The bench had questioned the senior legal advisors, regardless of whether an individual who needs to make a plan of action of vindication in a criminal trial with the help of ticket of a flight, where there was no signature and was only a printout from a computer, would that be able to document be not depended by the court for the need of such certificate. Regarding this, Justice Jayant said the document should be accepted by the court and later it can go for verification. Later, said that Section 65 B of Evidence Act is a procedural arrangement and if the electronic evidence is “true and important” the same can surely be admitted, subject as per the general inclination of the court and it might rely upon the circumstance, for example, “regardless of whether the individual creating such proof is in a situation to provide a certificate under Section 65B(4)”.
In Anvar P.V. case the Supreme Court explained that essential evidence of electronic record was not secured under Sections 65A and 65B of the Evidence Act. Essential evidence is the document delivered before Court and the word “document” is defined under Section 3 of the Evidence Act to mean any issue communicated or depicted upon any substance by methods for letters, figures or checks, or by more than one of those methods, expected to be utilized, or which might be utilized, to record that issue.

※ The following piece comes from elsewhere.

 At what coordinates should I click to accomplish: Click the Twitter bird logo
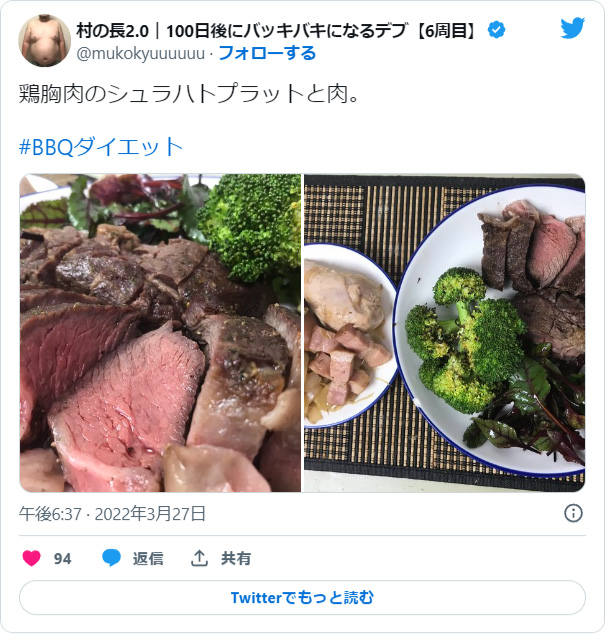pos(572,28)
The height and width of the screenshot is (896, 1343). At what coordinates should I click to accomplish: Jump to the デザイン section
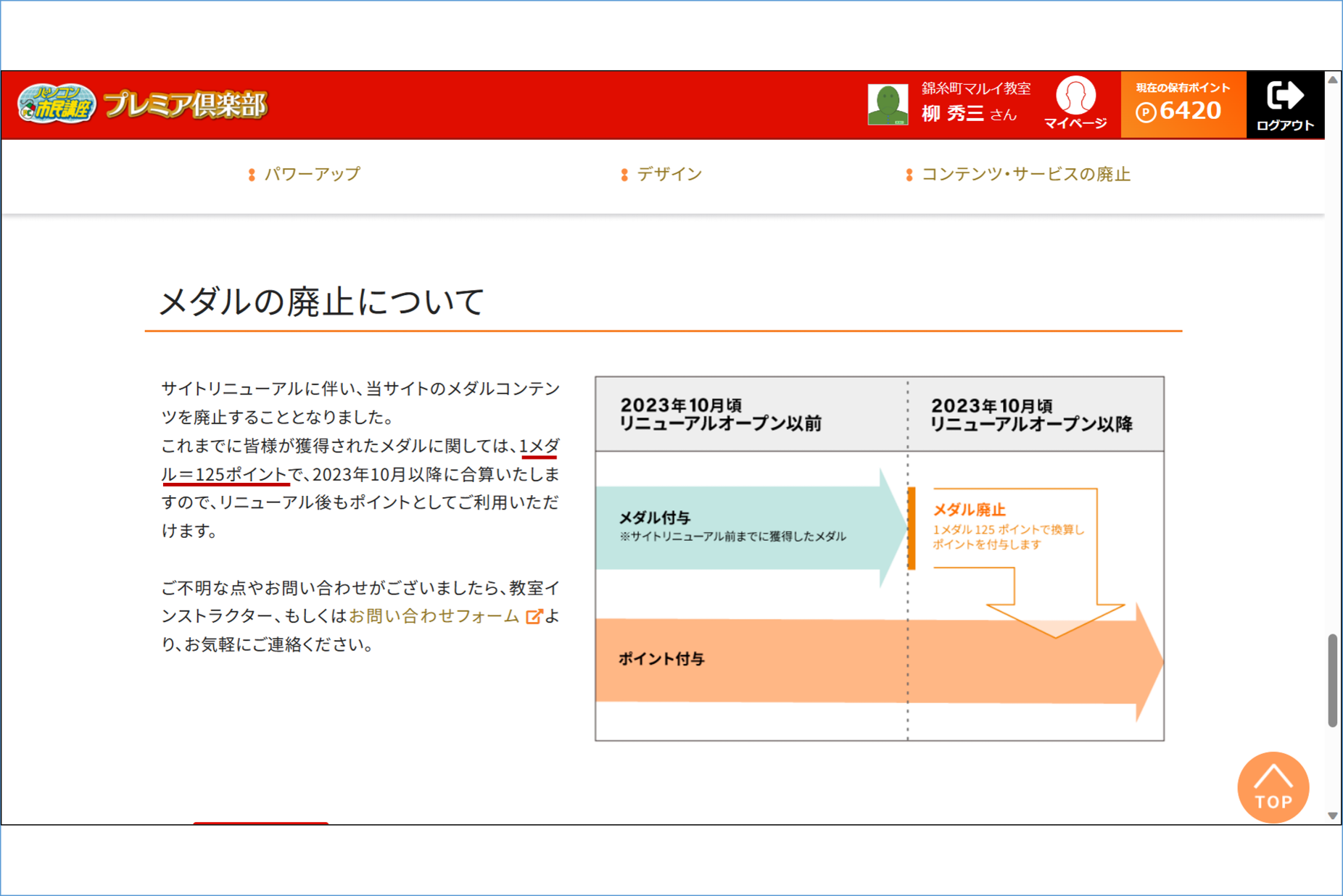[x=669, y=174]
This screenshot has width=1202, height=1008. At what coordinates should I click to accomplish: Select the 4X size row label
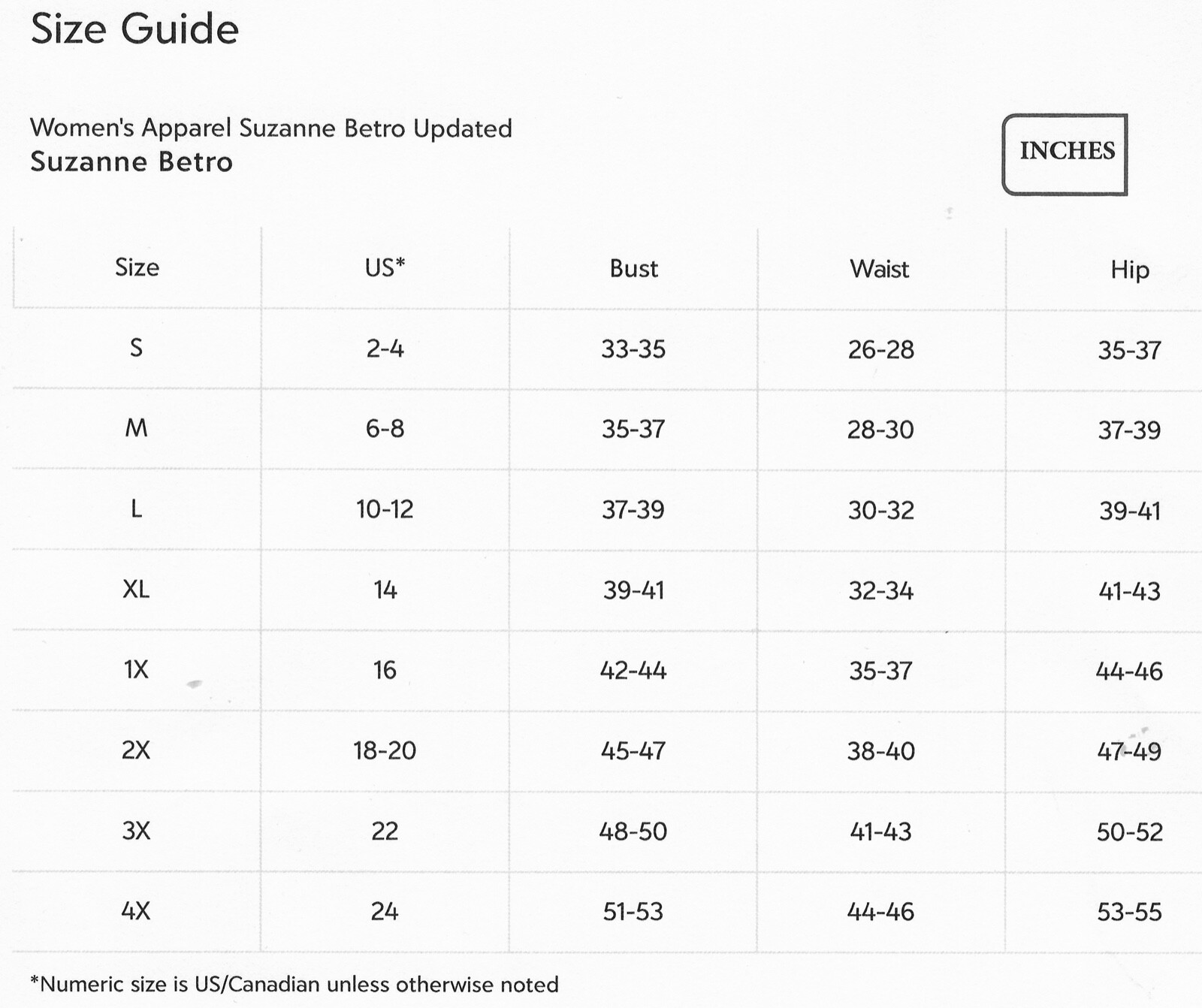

With the innovative progression, the admissibility of the electronic evidence must be declared within the boundaries of Section 65B of the Indian Evidence Act and the recommendation of the law settled in the ongoing judgment of the Supreme Court and different other High Courts in India. All proof/evidence should be approved for authenticity. The weight given in legal proceeding relies on the veracity of the proof. Numerous electronic documents can be immediately approved through hash correlations.
 Prashant Nadaraj, S. O. (2020, April 30). Outlook. Retrieved from https://www.outlookindia.com/website/story/opinion-digital-courts-are-we-really-availing-infinite-possibilities-of-technology/351800
 Prashanti. (n.d.). Legalservicesindia. Retrieved from http://www.legalservicesindia.com/article/2027/E-Evidence-in-India.html
 IGI Global. (n.d.). Retrieved from https://www.igi-global.com/dictionary/documents-signatures-tanzania/8690
 The Economic Times. (2018, Feb 4). Retrieved from https://economictimes.indiatimes.com/news/politics-and-nation/courts-can-rely-on-electronic-records-without-certificate-supreme court/articleshow/62777759.cms?from=mdr
 Dalmia, V. (2018, July 4). Mondaq. Retrieved from https://www.mondaq.com/india/disclosure-electronic-discovery-privilege/715108/admissibility-of-electronic-evidence-under-the-indian-evidence-act-1872
This Article is Authored by Saumya Upadhyay, 2nd Year, Law Student at Xavier Law School, Xavier University Bhubaneswar.
Also Read – How To Prove A Document In Indian Evidence Act?